DATA RECORDS
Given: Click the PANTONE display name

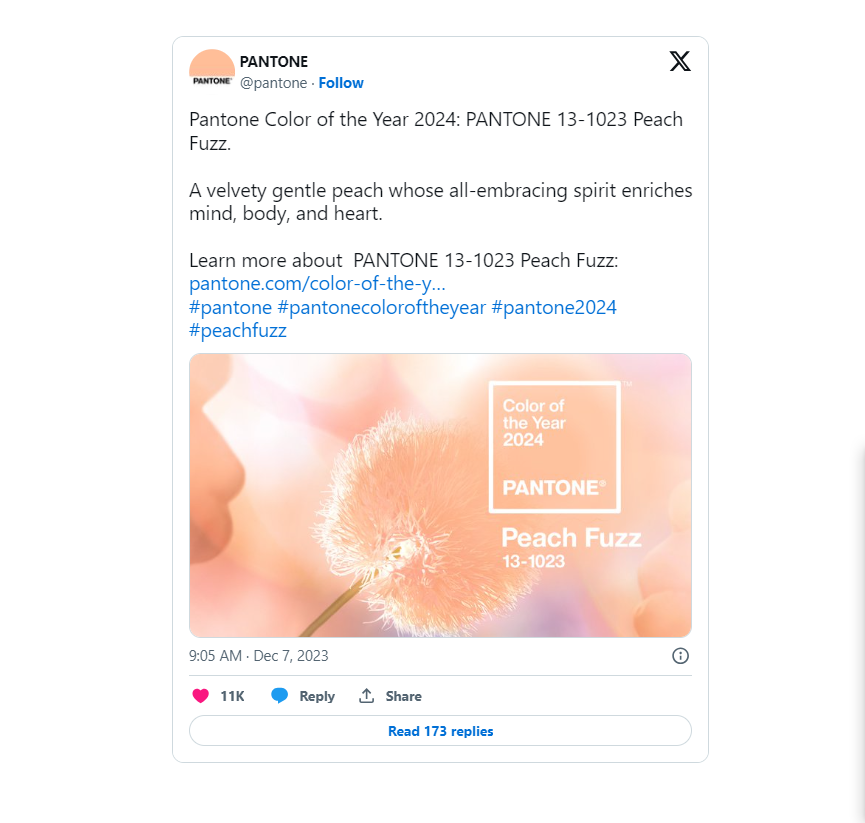Looking at the screenshot, I should click(x=274, y=61).
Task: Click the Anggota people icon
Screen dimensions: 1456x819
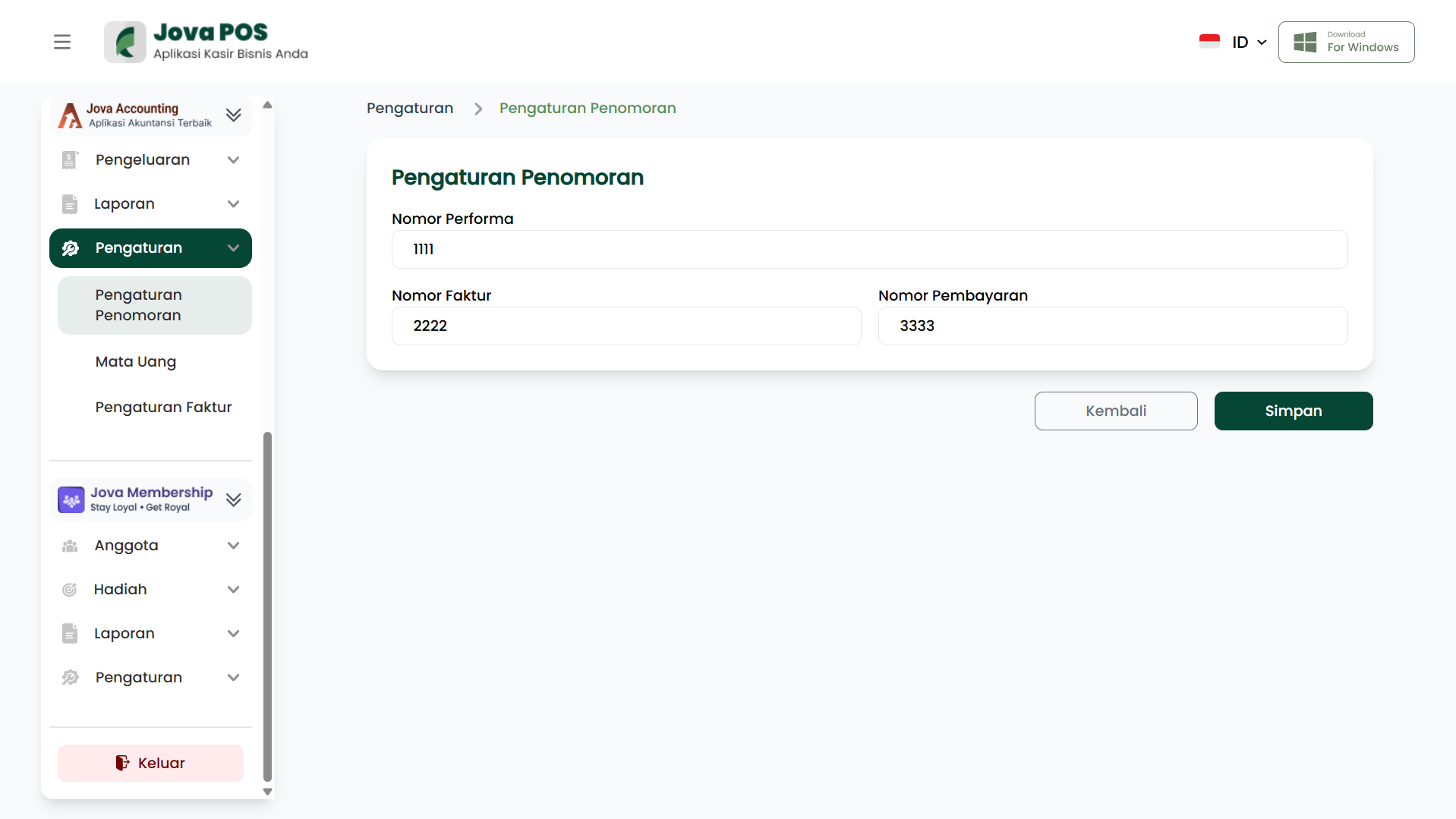Action: tap(70, 546)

WHAT YOU NEED TO DO
Everything in the entries above, apart from the images, should be printed exactly.

TASK OUTPUT
Given: Click the PANTONE display name

Looking at the screenshot, I should click(x=274, y=61).
Task: Click the Anggota people icon
Screen dimensions: 1456x819
Action: tap(70, 546)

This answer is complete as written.